A trusted confidant of coach Trevor Bayliss, Farbrace will leave his position at the end of England’s white-ball tour of the West Indies, after five years in the job. With Bayliss also leaving at the end of the summer, and Ashley Giles replacing Andrew Strauss as the director of England men’s cricket in January, it marks an unwelcome period of upheaval for the side ahead of its biggest summer in a generation.
Farbrace has become a popular and trusted member of the England setup during his five years in the position. Having led Sri Lanka to the World Twenty20 in 2014, he joined as assistant to Peter Moores, later performing the same role under Bayliss, and taking temporary charge of the side for the 2015 series against New Zealand, and again for last summer’s T20s against India.

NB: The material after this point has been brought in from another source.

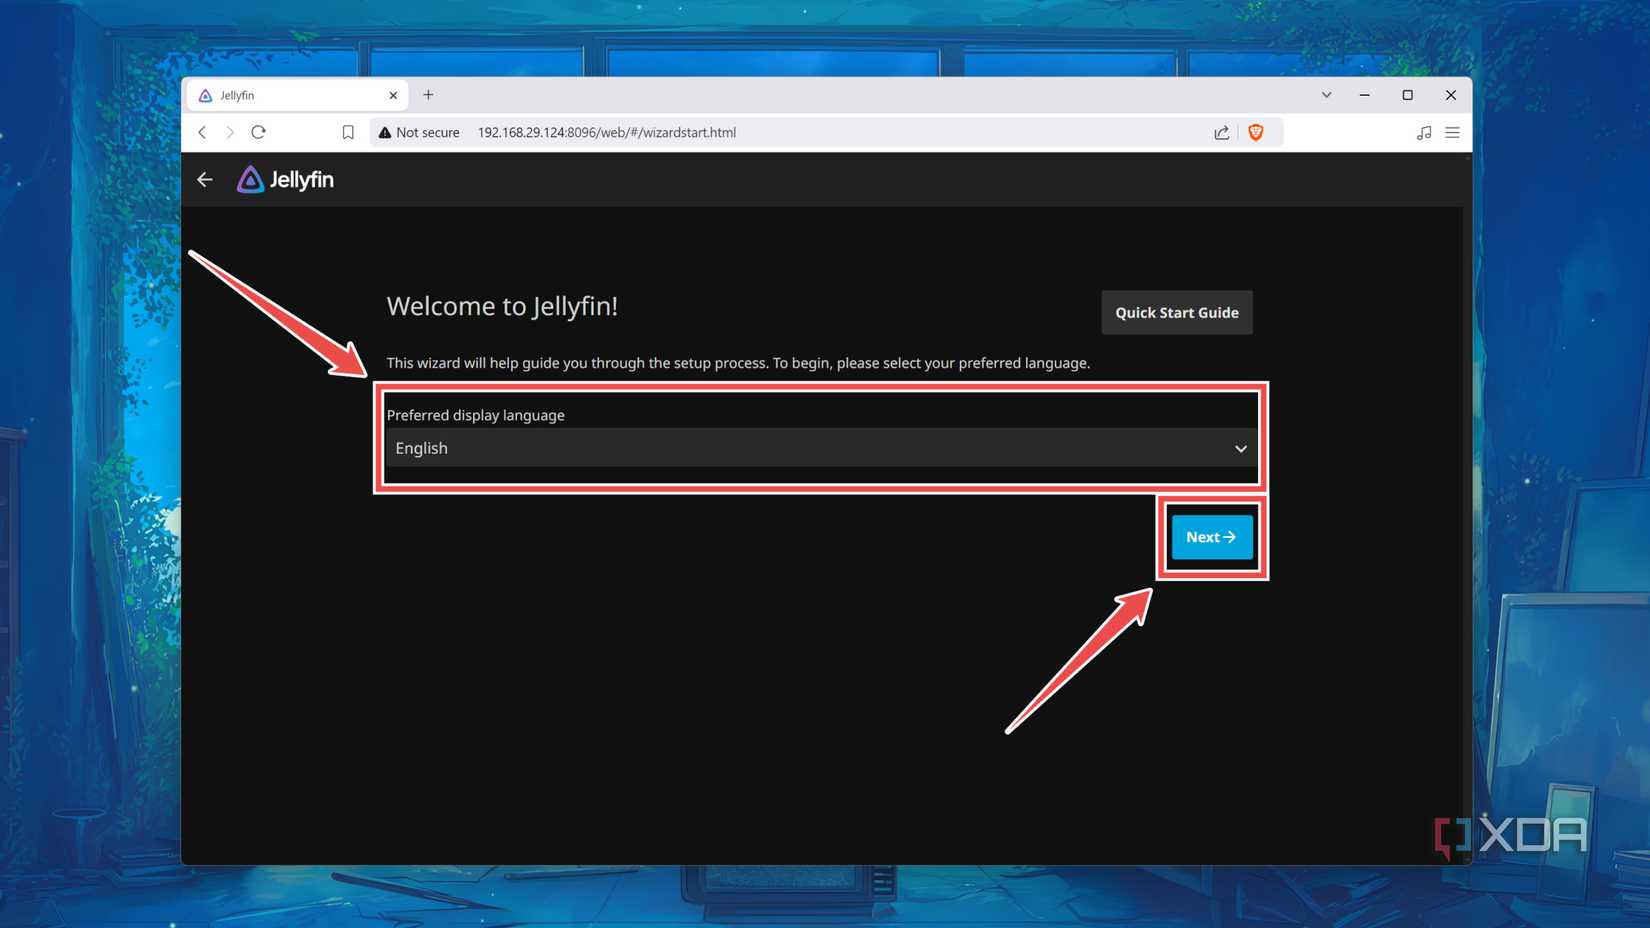The height and width of the screenshot is (928, 1650).
Task: Close the Jellyfin tab
Action: (393, 94)
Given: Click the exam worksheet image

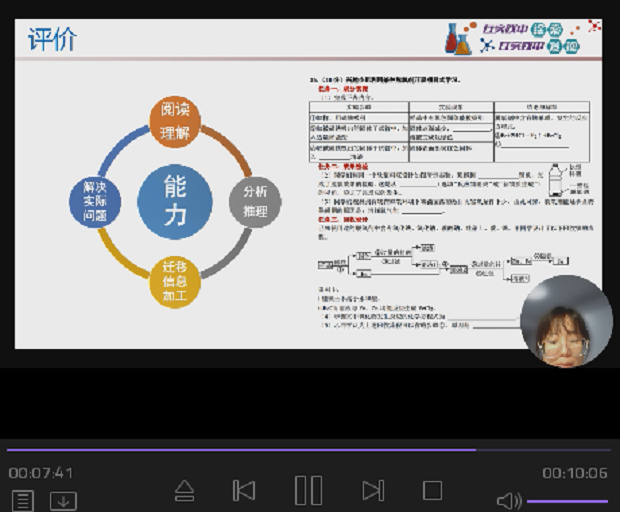Looking at the screenshot, I should point(440,200).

“Paul was integral, alongside Andrew Strauss, Trevor Bayliss and Eoin Morgan, in transforming our white-ball strategy, which has seen us become the best team in the world leading into a World Cup year,” Giles said. His efforts in developing players in the elite environment will benefit him in his new role at Edgbaston.
Giles now has the unenviable task of sourcing his successor with barely three months to go until the World Cup. Bayliss’s departure in September is likely to prompt a wholesale rethink of the coaching setup, which could even involve splitting the head coach job into red and white-ball roles.
With no clarity over who will replace Bayliss, or even what jobs will be available in the new regime, Farbrace has clearly decided on the long-term security of the Edgbaston role, where he will ironically replace Giles.
He begins at the end of March, ahead of the new county season in April, and will also be in line for a role with the Birmingham-based Hundred franchise when it launches in 2020.
“There is never a great time to leave an international setup,” Farbrace admitted. “And despite what will be a fantastic summer for English cricket, the opportunity to shape the future of one of the game’s biggest counties was too much to resist."
In the meantime, an interim appointment is most likely, with Paul Collingwood - already in the Caribbean as a white-ball coach - one potential candidate, although he may ultimately have designs on Bayliss’s job in the long run. The bowling coach Chris Silverwood is highly regarded, and there is also the possibility of Andy Flower, currently coaching the England Lions, taking a role with the senior side on a short-term basis.